Le roman de Vian est aussi très musical, le jazz y joue un rôle clé, comme dans la vie de l’auteur, dont la « trompinette » était une sorte d’appendice de son propre corps. Gondry, auteur de nombreux clips publicitaires et musicaux (Björk, les Stones, Kylie Minogue), traduit mieux cette dimension, la rendant aussi par des effets visuels comme l’étirement des jambes des personnages dans les danses chaloupées sur les morceaux de Duke Ellington.
La bande originale de L’Écume des jours est très séduisante. Le cinéaste a fait appel à Étienne Charry, vieil ami avec qui il formait le groupe Oui Oui dans les années 1980, inspirateur des Lumineers, groupe américain qui perce en France actuellement. Il fait entendre également une chanson néo-folk de l’Américaine Mia Doi Todd. Et, bien sûr, Duke Ellington : Chloe, dont l’héroïne est l’incarnation, mais aussi Take the « A » Train, etc.
Un brillant exercice de style
C’est peut-être l’interprétation qui pèche le plus. Le cinéma français a le tort de créer des castings de vedettes qui tuent la surprise. Ni Audrey Tautou, ni Romain Duris, trop liés à leurs univers respectifs, ne nous convainquent ; Gad Elmaleh est trop associé à ses one-man shows comiques pour être crédible ; seuls Omar Sy et Aïssa Maïga tirent leur épingle du jeu.

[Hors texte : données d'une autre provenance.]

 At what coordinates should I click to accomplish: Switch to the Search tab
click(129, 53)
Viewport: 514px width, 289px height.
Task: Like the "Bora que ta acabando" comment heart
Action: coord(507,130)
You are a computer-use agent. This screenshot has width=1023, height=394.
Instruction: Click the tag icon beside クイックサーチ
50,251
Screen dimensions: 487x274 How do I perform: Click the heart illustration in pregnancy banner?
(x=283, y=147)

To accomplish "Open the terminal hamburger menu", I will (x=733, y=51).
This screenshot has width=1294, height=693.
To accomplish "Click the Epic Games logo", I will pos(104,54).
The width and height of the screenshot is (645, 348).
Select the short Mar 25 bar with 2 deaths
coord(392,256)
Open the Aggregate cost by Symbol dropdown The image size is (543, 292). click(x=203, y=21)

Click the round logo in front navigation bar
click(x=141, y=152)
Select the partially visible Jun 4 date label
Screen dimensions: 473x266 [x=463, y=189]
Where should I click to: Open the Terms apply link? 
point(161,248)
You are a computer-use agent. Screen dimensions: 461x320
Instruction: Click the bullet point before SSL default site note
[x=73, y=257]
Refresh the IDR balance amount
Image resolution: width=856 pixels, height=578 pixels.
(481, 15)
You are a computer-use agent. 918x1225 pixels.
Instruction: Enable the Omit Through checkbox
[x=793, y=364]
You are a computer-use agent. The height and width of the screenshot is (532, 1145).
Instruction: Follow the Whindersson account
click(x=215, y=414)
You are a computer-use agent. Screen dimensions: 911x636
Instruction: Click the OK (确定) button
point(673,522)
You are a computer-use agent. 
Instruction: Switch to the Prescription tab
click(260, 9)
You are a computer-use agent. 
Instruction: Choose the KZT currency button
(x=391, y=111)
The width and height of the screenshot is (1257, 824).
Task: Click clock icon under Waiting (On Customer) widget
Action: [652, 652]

L’impression qui reste est celle d’un brillant exercice de style qui relève plus souvent de l’esthétisme que de l’émotion et parvient difficilement à nous toucher. Méticuleux jusqu’à l’obsession, plus attaché aux choses qu’aux êtres, contrôlant difficilement son rythme, le film devient une lame de fond qui engloutit tout, un maelström visuel, un tsunami qui charrie images et objets, noyant sous ses vagues déferlantes la poésie fragile de cette œuvre unique, si bien exprimée par son titre.
Anne-Marie Baron
Je viens de revoir une fois de plus le film de Charles Belmont et j’y trouve une poésie et un charme merveilleux, nés du talent de tous ces jeunes comédiens et d’une mise en scène inspirée plus que des quelques gadgets qui l’émaillent avec humour.
Il sera intéressant de comparer cette nouvelle adaptation de L’ÉCUME DES JOURS avec celle de Charles Belmont en 68, avec les très jeunes acteurs Marie-France Pisier, Jacques Perrin et Sami Frey. (Le DVD sort en octobre.)
Sélection officielle au Festival de Venise 1968.
Prévert en disait : “Belmont a gardé le coeur du roman, ce film est merveilleusement fait. En plus, c’est drôle !”
Renoir : “Ce film a la grâce”
En décembre 2011 Télérama: “Une comédie solaire délicieusement surréaliste. Adapter Vian ? un tabou dont Charles Belmont est joliment venu à bout”.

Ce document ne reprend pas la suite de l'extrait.